Les exportations peuvent créer de nouvelles possibilités d'emploi, faire augmenter les revenus et permettre de développer les compétences. D'après un rapport de l'Organisation internationale du travail (OIT) et de la Banque mondiale, l'augmentation des exportations par travailleur entraîne un accroissement des salaires et une diminution des niveaux de travail informel pour de nombreux groupes marginalisés. D'après les conclusions d'une autre étude, les entreprises exportatrices emploient davantage de femmes que les entreprises non exportatrices. En outre, cette étude montre que les femmes travaillant dans des secteurs ayant de hauts niveaux d'exportations ont plus de chances d'avoir des emplois formels offrant de meilleurs avantages et que, grâce au commerce, les femmes peuvent bénéficier de salaires plus élevés et de davantage d'égalité économique.

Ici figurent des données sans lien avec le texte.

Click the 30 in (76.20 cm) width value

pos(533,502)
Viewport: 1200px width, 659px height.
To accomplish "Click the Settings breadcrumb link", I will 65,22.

Une publication de l'OMC et de la Banque, qui paraîtra prochainement, viendra confirmer que la croissance du commerce des services s'est traduite par une augmentation du nombre d'emplois liés aux exportations de services, y compris dans les pays en développement, et que les petites entreprises jouent un rôle essentiel dans ce domaine.

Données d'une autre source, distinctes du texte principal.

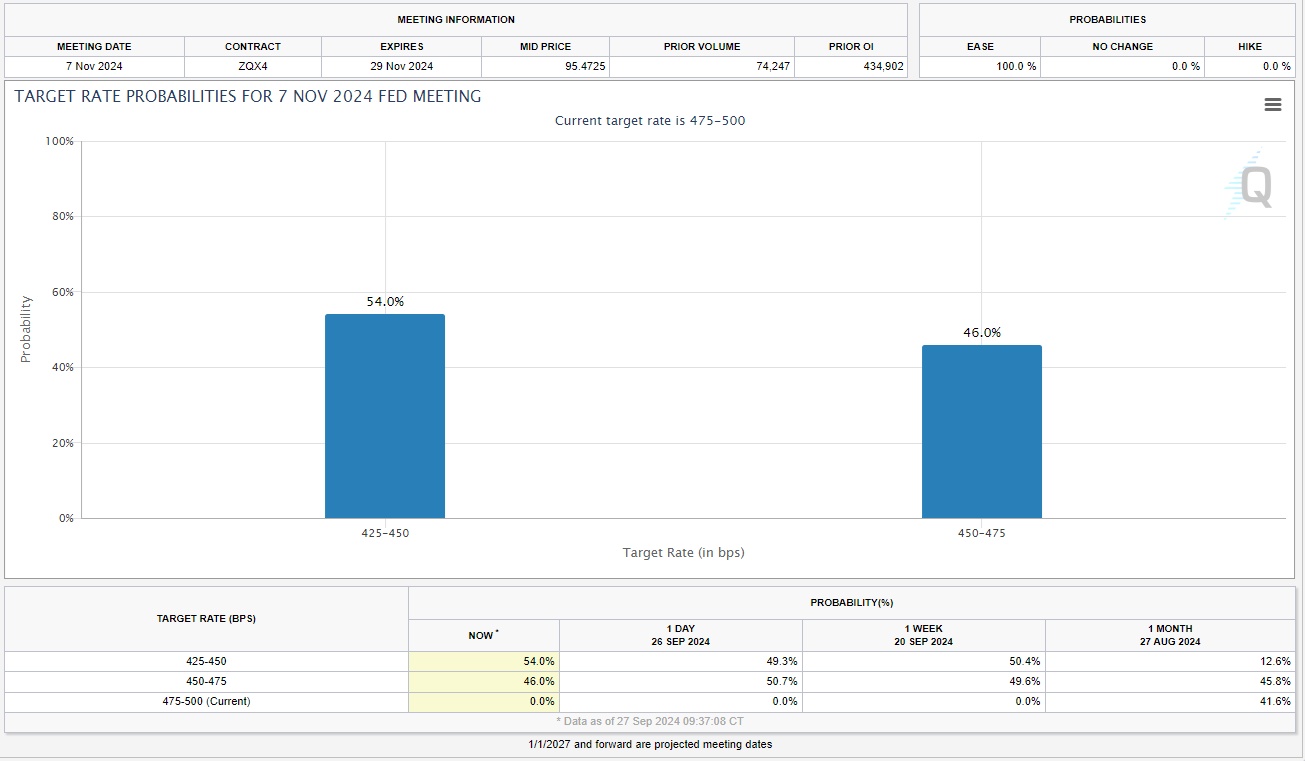Click the 1 MONTH 27 AUG 2024 header
This screenshot has width=1305, height=761.
pos(1169,635)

Les importations de marchandises comme de services sont également importantes. Elles font baisser les prix et permettent d'élargir le choix des consommateurs. Elles contribuent aussi à l'amélioration des niveaux de vie, en particulier pour les ménages les plus pauvres aussi bien dans les pays avancés que dans les pays en développement, qui consacrent une part relativement importante de leurs revenus à l'achat de marchandises qui font l'objet de nombreux échanges, comme les produits alimentaires et les vêtements. De plus, les importations d'intrants intermédiaires de haute qualité et à prix concurrentiels peuvent stimuler la productivité des entreprises nationales.

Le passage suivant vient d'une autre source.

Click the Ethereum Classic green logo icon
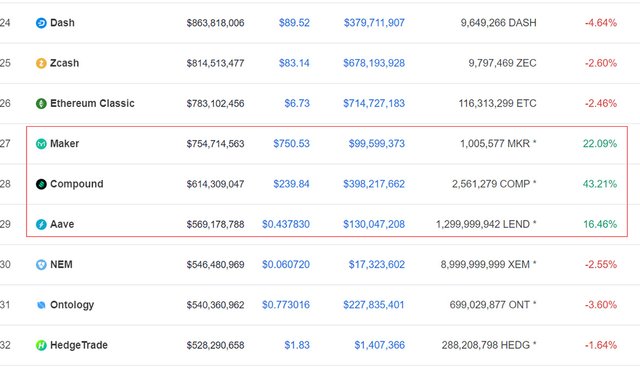(x=41, y=104)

Néanmoins, les gains tirés du commerce ne sont pas automatiques. C'est pourquoi il est essentiel de disposer de politiques et d'institutions complémentaires pour obtenir ces gains. De la même façon, des politiques appropriées sont nécessaires pour gérer les risques encourus par les plus vulnérables et pour atténuer les coûts d'ajustement aux chocs commerciaux.

Mais certains obstacles peuvent limiter la participation au commerce

Le commerce international n'est pas uniquement un puissant moteur de croissance économique, mais constitue également un système complexe de transactions commerciales transfrontières. Il fait intervenir une multitude de participants, venant tant du secteur public que du secteur privé, et il dépend fortement des documents, processus, procédures et infrastructures, qui sont tous des éléments essentiels pour transporter des marchandises d'un lieu à un autre.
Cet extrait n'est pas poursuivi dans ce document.